** START Given data **

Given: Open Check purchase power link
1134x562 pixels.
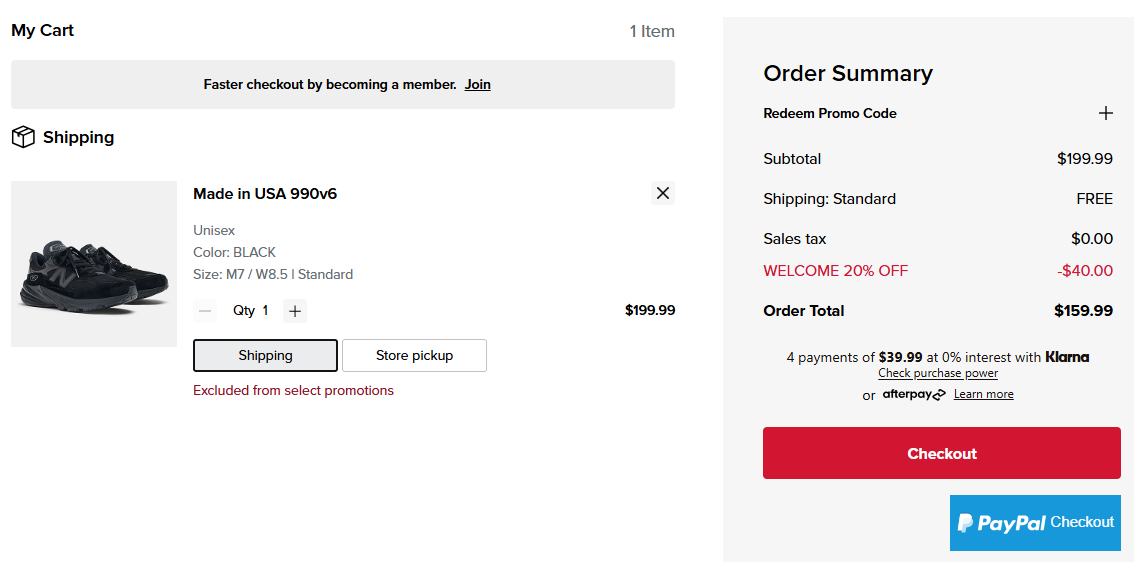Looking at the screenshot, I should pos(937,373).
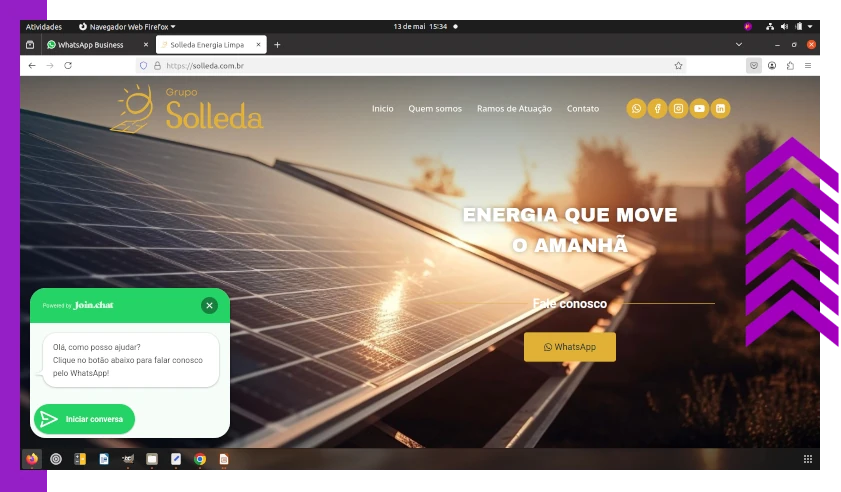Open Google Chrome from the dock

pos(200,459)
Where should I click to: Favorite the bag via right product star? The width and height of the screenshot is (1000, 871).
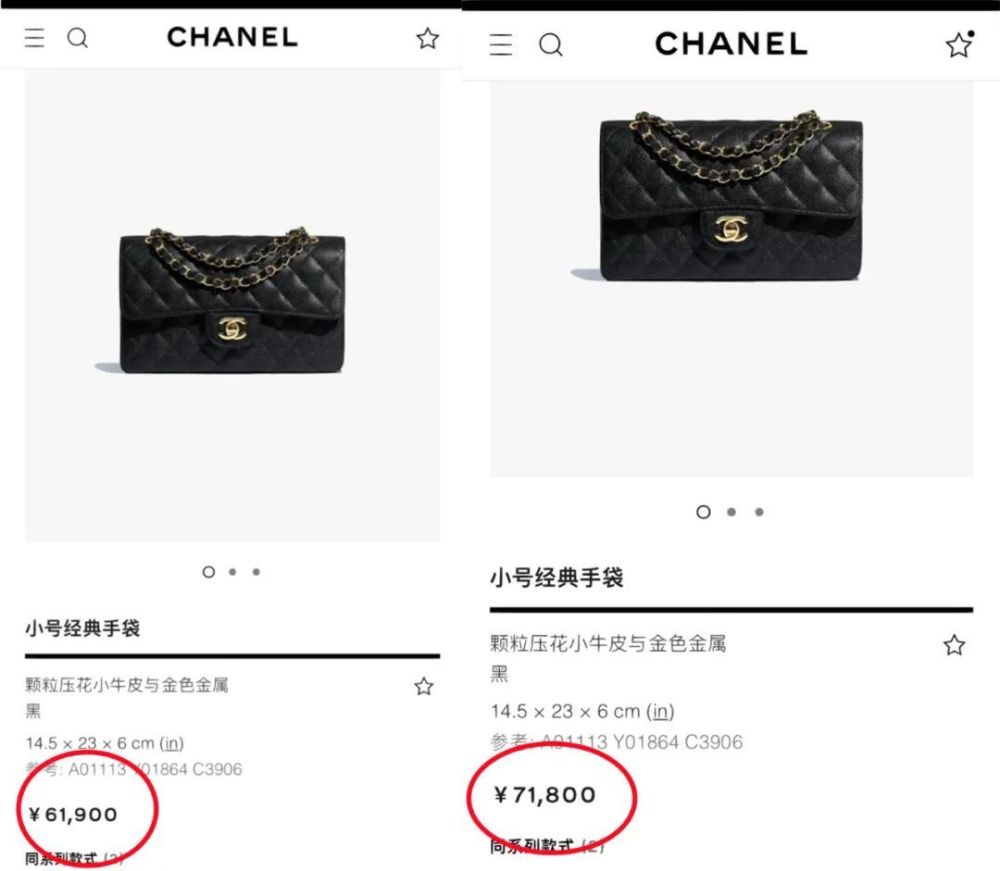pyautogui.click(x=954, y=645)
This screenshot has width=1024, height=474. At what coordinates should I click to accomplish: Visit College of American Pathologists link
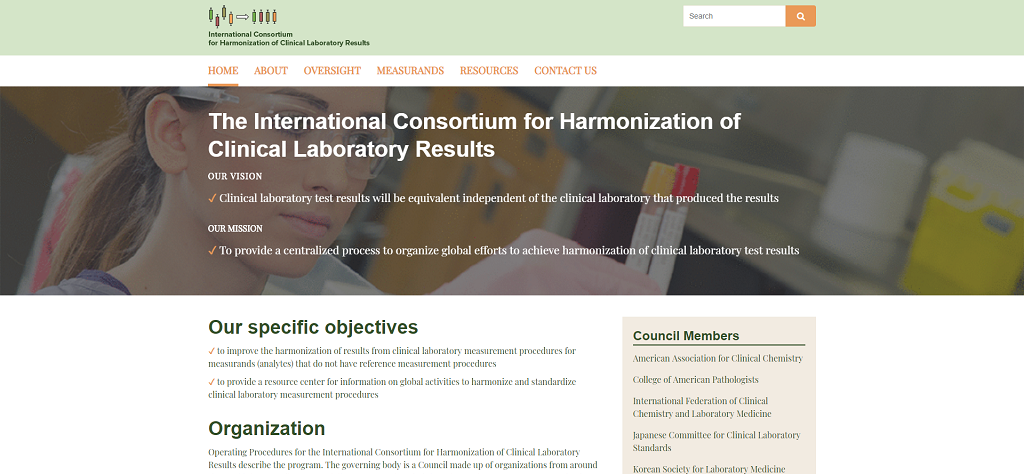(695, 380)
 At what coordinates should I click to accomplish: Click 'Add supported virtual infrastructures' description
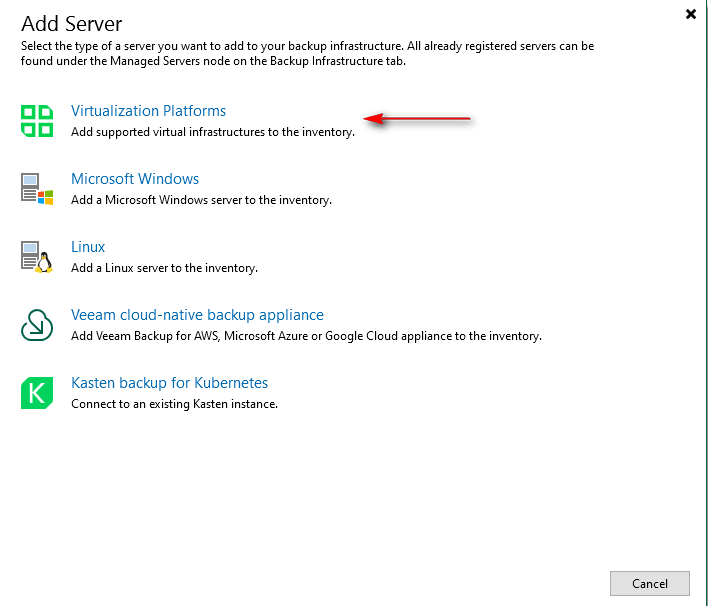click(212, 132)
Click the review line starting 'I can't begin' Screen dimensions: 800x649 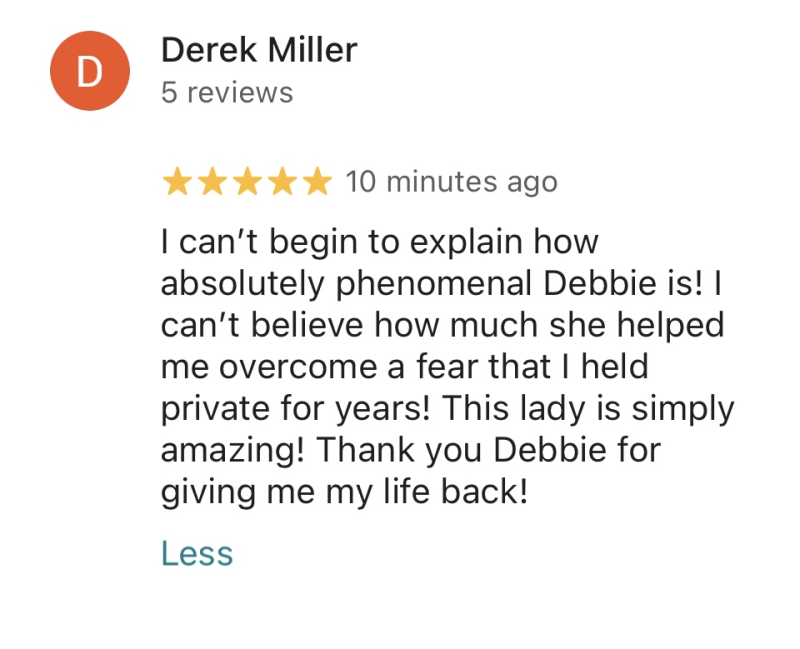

** END Given data **

§ **Exercise details**
Restate the stretch from the line containing "At what coordinates should I click to accomplish: Click" through the end of the items, swapping "description" for "caption" and keeping everything else unchanged. Leave the pictures out.

§ **Complete answer**
 At what coordinates should I click to accomplish: Click 'Add supported virtual infrastructures' caption
click(212, 132)
Click the review line starting 'I can't begin' Screen dimensions: 800x649 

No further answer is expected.